Fray Sebastian of San Pedro’s main accusation was related to the arrangements carried by the Jesuits in the silk trade. He argued that even when the profits of such trade were well spent, the Jesuits generated enmities with Japanese authorities who had an interest in the trade by meddling in such matters. The most emblematic case, according to the friar, was that of Hasegawa Fujihiro Sahyōe (1567-1618), bugyō (governor) of Nagasaki from 1606 to 1614, who tried so hard to harm the Jesuits that ended up “destroying the whole Christendom of Japan” (Carvalho 2007, 61). Also, many “gentile” traders took advantage of this hostility and brought their complaints to Sahyōe, building up even more the tension.
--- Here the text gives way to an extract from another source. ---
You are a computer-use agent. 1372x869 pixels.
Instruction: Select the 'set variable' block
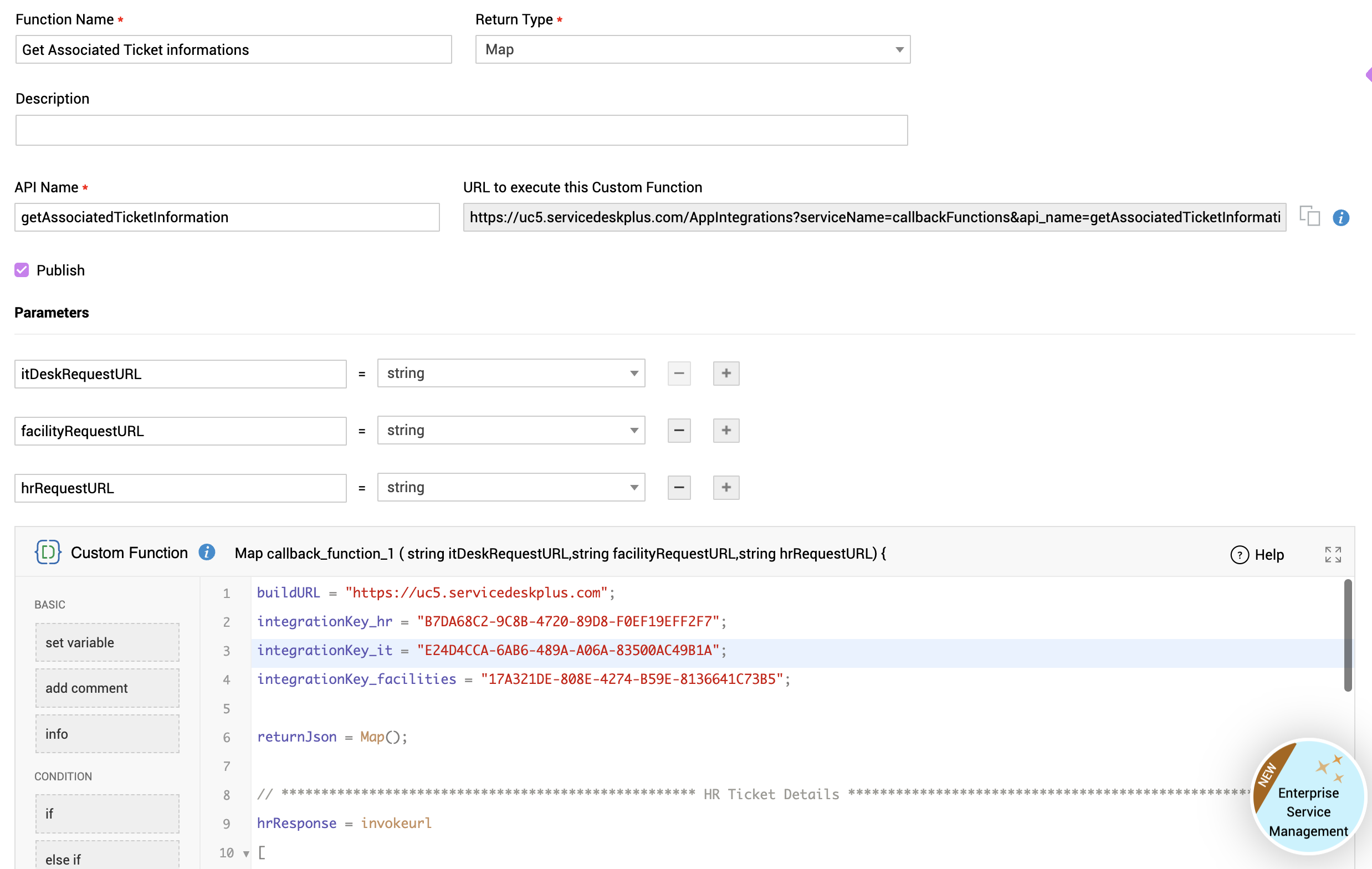pos(107,642)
In his Apologia, Carvalho did not deny the involvement of the Jesuits in the silk trade, since the agreement they held with the Portuguese traders and Macau authorities was public and official. The strategy he employed was to justify such involvement based on necessity (to gather funds to promote missionary activity in Japan) and lawfulness (the agreements were authorised by the Catholic authorities in Rome). Carvalho also included his own interpretation of the reasons that led the Tokugawa shoguns to issue the 1614 edict. By the end of his Apologia, he summarises: “We believe that the real cause of all this work is reason of state and the suspicions that the lords of Japan have that we plan to take over their kingdom on the pretext of preaching the Gospel” (CARVALHO, 2007, 218). Among the Jesuits, such an interpretation prevailed. In the following years, the concept of rationem status was invoked by other Jesuits – such as Matheus de Couros, Francisco Vieira and Cristóvão Ferreira – who tried to explain the reasons behind the 1614 edict.
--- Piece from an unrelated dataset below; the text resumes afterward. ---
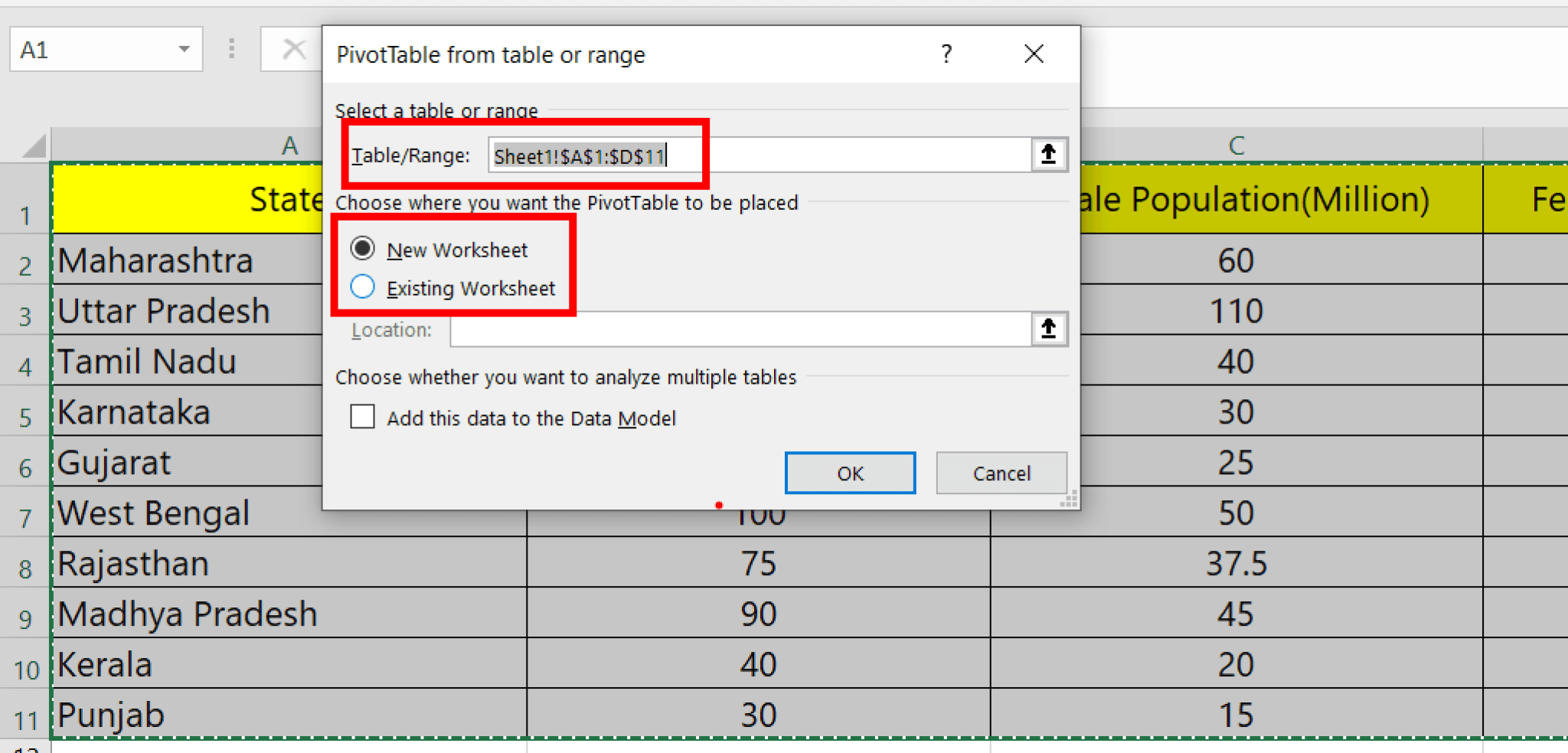1568x753 pixels.
Task: Confirm the PivotTable with OK
Action: click(850, 473)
In an open-access article published in 2023 by Dimensões, the Journal of the History department at the Federal University of Espírito Santo, I presented these sources and analysed the Jesuit reasoning for perceiving reason of state as the real motivation for the Tokugawa ban on Christianity (Bernabé 2023). The Jesuits’ interpretations of Japanese early modern politics proved sharp but useless in circumventing the Tokugawa anti-Christian policy. A few decades after the 1614 edict, the Portuguese merchants were also expelled from Japan, and the Catholic missionary activity in the archipelago languished until it terminated altogether. Since Macau’s dwellers’ income was heavily reliant on the profits coming from the trade with Nagasaki, they were compelled to find alternative markets and build new trade arrangements within Asia. This forced reorientation of the city structure is analysed by Jorge Flores in a blog post for the CAPASIA website (here).
References:
Bernabé, Renata Cabral. 2023. “Entre Preces e Negociações: Os Jesuítas no Japão dos Séculos XVI e XVII.” Dimensões, no. 50 (July). https://doi.org/10.47456/dim.v50i50.40244.
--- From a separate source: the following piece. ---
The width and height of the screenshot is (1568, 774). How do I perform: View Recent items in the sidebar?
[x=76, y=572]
Carvalho, Valentim. 2007. Apologia do Japão. Edited by José Eduardo Franco. Lisbon: CCCM.
Franco, José Eduardo. 2012. “Jesuítas e Franciscanos Perante a Sociedade e Religião Nipónicas o Caso Da Apologia Do Japão.” Revista Lusófona de Ciência Das Religiões 16/17: 351–68.
Hur, Nam-lin. 2007. Death and Social Order in Tokugawa Japan: Buddhism, Anti-Christianity, and the Danka System. Harvard University Asia Center.
Medina, Juan Ruiz de. 1999. El Martirologio del Japón. Rome: Institutum Historicum Societatis Iesu.